ETH_start 21 hours ago|||
He's very clearly arguing against absolute privacy on the Internet and is saying that the people who advocated for it, which he besmirches as "tech bros", are responsible for the governments going too far now, instead of a happy compromise having been set out at the beginning, which by the way totally mischaracterizes the history of the Internet, where the governments were trying to impose total surveillance from the very beginning.
busterarm 16 hours ago||
He’s not exactly wrong either. The founders/executives of a tech startup I worked for spun off a completely unrelated E2EE chat app as a separate startup and didn’t market it to anyone.

It’s only used by them and their buddies and basically only for OTR conversations related to their publicly traded company that would have put them in prison. Totally the “let’s defraud these investors and do industrial espionage” type shit. I also know about a good half dozen other VC-funded E2EE chat apps that are also exactly this.

They do it just to get something they control in app stores that’s also a separate entity. Then they don’t have to answer uncomfortable questions about why such and such is on their phone.

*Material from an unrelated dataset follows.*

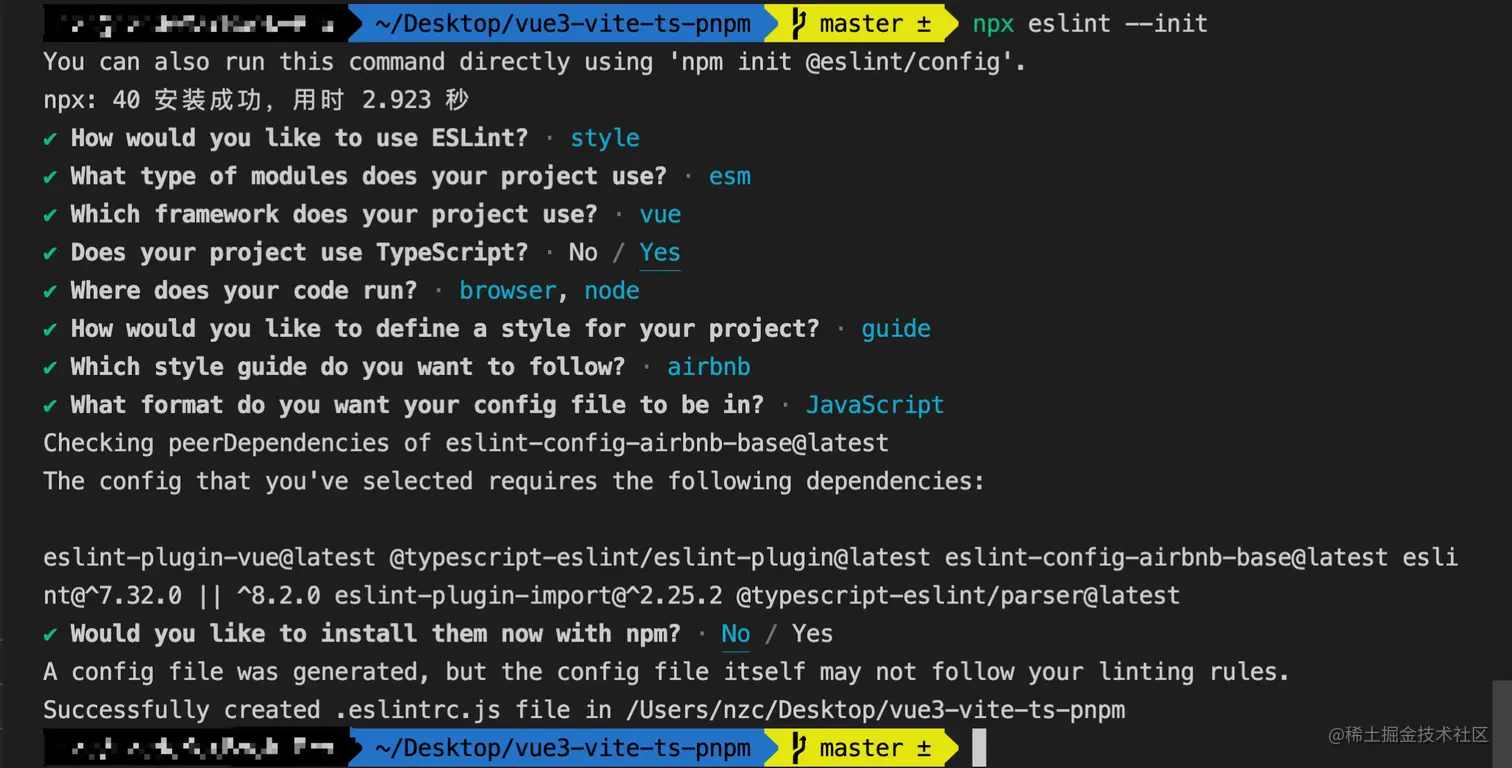Viewport: 1512px width, 768px height.
Task: Click the git branch icon in the bottom prompt
Action: [x=797, y=747]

This is some of what regulators are seeing and finding a problem with.

ETH_start 13 hours ago||
We can agree to disagree on this. Even on this example you gave, I'm not entirely sure it's harmful to society. Having worked in the corporate world, there are just so many regulations that — from what I've seen — there is pervasive non-compliance and the covering up of the non-compliance. I suspect that if every single corporate regulation was effectively enforced, a significant fraction of economic activity would grind to a halt.
busterarm 6 hours ago||
People often say the same thing about environmental regulation too...

I hope you realize what a poor argument (to lawmakers) that is, especially if your goal is to advocate for privacy.